Cuento esto a riesgo de parecer la abuela cebolleta. Creo que los héroes y antihéroes se forjan en nuestra infancia, y que es duro crecer con “Jabato Color” si te va a tocar vivir en los tiempos de la palabra endeble y las promesas olvidadas. Tengo una crisis de confianza absoluta en la humanidad, así de claro. Especialmente en la que aparece en el cuché con grandes dosis de photoshop. Sí, yo también quiero pasar por la falsedad del tratamiento fotográfico algunas mentiras de la estantería de mis padres, pero me temo que los recuerdos son inmunes al retoque. O lo mismo ya vienen retocados de serie.

Añadiré que, para cuando mi padre nos permitió desayunar un huevo frito entero los domingos, reinaba el Superpop en el kiosco. Y a mí los huevos ya no me molaban, pero aún sí la literatura prohibida. Como la librería doméstica estaba tan trillada y mi padre seguía enganchado a los géneros de “guerra” y “aventuras” (también se tronchaba con Mortadelo y Filemón con unas carcajadas que parecía que iba a vomitar las yemas), había que buscarse los estímulos en el Bibliobús. Una biblioteca sobre ruedas que paraba los jueves, donde la bibliotecaria -vieja, con los tobillos muy finos y falta de tubo de tweed marrón- más de una vez frustró mis intenciones: “Verás, bonita, “El amante de Lady Chatterley es un poco subidito de tono para ti. LLévate una de vaqueros de Zane Grey”. No te jode (con perdón).

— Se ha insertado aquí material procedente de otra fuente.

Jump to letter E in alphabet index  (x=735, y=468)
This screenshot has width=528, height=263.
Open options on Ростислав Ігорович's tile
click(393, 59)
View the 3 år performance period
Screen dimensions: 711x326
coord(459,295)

Paro ya que entre la nostalgia y la soja se me va a revolver el estómago. Hoy me he propuesto comprar en una librería un libro realmente transgresor. Alicia en el País de las Maravillas, quizás. Y no volverme a fiar nunca de nadie que cobra por dar versiones tortuosas de su vida. O, lo que es peor, de lo que nunca fue.